WORK INSTRUCTION → Output only the lines of the entries that follow, starting at the one with "How do I perform: Sort" and running down to the one with "Click the チーム名 column header", both included and unchanged.

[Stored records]
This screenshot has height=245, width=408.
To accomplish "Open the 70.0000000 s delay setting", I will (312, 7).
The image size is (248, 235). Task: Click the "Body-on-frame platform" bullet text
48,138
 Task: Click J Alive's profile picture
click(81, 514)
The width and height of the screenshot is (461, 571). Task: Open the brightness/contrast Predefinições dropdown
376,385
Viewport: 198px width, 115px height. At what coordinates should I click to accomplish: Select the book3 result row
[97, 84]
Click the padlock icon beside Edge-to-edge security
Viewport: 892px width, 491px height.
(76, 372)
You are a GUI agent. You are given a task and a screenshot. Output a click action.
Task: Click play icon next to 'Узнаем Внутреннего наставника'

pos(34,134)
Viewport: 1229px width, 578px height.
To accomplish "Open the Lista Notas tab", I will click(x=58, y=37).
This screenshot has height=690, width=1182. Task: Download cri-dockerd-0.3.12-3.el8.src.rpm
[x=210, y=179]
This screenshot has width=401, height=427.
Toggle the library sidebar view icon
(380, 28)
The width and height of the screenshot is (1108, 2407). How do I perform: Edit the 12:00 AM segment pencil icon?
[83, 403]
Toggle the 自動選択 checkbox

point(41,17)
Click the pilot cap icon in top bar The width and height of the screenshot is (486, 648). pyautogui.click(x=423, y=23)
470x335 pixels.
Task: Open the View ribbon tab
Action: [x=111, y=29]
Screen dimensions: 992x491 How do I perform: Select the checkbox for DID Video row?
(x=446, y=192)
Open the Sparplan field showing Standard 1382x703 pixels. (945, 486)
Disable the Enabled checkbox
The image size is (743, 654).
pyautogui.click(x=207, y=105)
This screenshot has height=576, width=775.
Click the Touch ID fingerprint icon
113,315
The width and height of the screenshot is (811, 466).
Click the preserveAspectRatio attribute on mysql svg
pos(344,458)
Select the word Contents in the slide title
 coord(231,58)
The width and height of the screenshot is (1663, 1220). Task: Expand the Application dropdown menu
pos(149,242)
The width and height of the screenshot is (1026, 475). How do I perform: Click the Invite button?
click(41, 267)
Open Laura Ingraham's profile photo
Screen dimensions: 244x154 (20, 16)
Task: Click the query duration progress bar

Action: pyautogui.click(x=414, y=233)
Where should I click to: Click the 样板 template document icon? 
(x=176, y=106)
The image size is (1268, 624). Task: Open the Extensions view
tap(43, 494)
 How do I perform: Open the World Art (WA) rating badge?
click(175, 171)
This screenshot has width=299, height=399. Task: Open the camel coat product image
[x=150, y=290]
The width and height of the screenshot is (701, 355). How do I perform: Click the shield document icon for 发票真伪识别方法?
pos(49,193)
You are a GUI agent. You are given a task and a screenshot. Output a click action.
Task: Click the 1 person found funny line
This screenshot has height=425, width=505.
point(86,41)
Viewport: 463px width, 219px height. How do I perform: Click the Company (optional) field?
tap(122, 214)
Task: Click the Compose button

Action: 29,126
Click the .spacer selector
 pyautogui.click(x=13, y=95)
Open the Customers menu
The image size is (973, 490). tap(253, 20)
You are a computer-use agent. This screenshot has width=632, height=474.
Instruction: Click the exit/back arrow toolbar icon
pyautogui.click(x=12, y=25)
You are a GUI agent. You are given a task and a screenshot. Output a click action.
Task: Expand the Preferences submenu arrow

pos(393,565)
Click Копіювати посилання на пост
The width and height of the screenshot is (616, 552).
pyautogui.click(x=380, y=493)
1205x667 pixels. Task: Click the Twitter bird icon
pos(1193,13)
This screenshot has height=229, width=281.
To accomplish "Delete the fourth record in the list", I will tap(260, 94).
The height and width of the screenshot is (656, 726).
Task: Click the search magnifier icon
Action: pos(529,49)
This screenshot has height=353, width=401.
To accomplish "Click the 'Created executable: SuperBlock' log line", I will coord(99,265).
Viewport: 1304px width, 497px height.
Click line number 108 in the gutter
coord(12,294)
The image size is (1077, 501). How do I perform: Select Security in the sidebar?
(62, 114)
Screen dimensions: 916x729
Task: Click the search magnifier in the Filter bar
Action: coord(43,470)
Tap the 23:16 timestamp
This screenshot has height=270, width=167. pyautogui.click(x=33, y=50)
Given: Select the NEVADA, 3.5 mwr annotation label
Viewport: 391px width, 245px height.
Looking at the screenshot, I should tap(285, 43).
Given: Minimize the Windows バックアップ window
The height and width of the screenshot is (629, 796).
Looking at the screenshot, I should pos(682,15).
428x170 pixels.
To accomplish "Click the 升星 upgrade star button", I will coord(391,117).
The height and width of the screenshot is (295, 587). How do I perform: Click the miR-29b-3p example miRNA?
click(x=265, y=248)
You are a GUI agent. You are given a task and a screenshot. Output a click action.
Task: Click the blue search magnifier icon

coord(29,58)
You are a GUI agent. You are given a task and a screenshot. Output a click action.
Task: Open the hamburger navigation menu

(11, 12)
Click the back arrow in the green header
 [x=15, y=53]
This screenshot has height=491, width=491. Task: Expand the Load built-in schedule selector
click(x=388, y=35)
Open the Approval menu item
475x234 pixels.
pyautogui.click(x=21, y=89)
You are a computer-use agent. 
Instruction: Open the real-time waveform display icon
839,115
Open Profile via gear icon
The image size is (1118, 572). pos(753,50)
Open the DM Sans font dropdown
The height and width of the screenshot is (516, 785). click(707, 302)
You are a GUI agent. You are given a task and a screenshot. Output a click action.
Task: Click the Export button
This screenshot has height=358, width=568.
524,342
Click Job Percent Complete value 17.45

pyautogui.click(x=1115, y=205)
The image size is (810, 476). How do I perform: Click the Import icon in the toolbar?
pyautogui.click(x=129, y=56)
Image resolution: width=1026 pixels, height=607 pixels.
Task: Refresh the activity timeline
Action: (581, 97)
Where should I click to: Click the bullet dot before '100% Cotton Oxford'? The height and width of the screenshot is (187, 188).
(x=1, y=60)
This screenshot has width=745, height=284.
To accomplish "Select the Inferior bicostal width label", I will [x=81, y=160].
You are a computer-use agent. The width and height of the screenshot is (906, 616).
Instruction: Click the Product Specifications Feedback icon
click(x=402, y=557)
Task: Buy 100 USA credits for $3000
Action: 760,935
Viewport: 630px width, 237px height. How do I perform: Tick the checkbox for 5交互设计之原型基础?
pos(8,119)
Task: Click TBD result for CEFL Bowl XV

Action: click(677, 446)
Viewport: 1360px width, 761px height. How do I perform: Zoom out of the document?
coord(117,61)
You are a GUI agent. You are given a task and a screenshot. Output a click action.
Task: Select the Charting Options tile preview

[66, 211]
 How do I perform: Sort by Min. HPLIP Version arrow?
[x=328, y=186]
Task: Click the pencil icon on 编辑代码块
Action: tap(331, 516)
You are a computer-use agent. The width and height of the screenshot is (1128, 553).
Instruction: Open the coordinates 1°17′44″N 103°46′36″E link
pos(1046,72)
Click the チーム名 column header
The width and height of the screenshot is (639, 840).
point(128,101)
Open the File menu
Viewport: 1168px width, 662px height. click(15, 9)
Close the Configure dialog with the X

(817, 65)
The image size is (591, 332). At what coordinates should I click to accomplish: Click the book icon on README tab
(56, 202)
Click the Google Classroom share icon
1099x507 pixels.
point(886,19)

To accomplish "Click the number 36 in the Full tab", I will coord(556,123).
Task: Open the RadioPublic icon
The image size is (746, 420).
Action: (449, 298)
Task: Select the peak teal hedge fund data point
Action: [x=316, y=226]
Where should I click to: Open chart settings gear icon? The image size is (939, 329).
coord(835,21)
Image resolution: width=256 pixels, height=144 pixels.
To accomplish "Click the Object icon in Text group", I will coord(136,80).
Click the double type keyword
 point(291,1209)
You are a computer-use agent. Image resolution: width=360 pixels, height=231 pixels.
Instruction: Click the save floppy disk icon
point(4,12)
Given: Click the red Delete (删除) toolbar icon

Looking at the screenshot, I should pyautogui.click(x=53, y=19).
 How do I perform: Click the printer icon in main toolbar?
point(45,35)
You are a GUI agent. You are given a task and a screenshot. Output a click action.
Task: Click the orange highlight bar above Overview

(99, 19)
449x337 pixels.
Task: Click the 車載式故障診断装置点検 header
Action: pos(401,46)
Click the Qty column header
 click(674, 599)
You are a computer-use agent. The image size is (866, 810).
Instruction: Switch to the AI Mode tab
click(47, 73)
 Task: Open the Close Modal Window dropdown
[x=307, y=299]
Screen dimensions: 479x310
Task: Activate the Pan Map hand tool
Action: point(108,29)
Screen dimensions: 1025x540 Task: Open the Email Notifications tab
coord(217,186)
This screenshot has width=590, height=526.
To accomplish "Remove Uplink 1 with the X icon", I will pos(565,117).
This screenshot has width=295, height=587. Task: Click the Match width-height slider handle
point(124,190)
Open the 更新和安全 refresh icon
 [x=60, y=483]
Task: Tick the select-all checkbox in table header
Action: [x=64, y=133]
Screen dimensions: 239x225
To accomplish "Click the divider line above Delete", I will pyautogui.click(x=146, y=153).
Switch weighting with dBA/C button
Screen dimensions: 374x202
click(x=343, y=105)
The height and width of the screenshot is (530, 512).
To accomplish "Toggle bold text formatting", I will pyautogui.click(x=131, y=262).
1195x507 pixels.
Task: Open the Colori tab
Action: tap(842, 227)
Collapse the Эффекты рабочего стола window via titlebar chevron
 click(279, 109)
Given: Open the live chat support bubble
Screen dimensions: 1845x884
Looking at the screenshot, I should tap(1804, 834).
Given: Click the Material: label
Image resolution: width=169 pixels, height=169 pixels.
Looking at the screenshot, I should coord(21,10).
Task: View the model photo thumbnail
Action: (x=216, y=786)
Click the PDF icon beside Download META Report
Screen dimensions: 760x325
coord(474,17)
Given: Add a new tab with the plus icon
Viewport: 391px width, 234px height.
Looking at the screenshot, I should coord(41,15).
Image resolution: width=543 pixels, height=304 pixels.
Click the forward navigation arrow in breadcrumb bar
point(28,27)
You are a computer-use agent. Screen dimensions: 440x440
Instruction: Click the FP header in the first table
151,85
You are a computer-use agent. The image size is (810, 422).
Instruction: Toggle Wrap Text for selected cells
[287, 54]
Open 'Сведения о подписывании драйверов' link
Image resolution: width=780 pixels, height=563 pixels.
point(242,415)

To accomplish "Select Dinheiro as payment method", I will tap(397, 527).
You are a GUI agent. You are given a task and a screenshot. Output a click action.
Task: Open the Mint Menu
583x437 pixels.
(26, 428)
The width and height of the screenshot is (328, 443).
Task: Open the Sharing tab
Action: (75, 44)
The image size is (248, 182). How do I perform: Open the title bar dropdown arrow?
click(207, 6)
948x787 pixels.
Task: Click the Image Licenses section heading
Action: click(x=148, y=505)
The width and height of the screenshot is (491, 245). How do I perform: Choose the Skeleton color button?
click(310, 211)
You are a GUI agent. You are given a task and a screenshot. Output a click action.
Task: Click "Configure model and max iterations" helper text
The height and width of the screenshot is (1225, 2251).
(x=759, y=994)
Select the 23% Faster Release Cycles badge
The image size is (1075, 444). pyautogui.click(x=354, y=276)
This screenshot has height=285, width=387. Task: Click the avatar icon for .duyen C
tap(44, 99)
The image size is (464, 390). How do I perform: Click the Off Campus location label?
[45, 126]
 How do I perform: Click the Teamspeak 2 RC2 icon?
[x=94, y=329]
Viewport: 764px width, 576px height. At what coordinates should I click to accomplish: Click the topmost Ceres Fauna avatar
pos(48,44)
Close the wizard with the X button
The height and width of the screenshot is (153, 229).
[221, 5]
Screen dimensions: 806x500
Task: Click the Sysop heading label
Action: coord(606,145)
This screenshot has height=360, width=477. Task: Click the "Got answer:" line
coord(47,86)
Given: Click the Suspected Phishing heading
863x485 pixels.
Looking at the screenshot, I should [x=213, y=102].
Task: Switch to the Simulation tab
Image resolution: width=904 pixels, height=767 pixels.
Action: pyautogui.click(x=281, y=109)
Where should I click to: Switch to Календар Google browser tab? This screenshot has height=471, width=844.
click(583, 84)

EXPECTED OUTPUT →
 How do I perform: Sort by Min. HPLIP Version arrow?
[x=328, y=186]
Task: Click the pencil icon on 编辑代码块
Action: tap(331, 516)
You are a computer-use agent. The width and height of the screenshot is (1128, 553).
Instruction: Open the coordinates 1°17′44″N 103°46′36″E link
pos(1046,72)
Click the チーム名 column header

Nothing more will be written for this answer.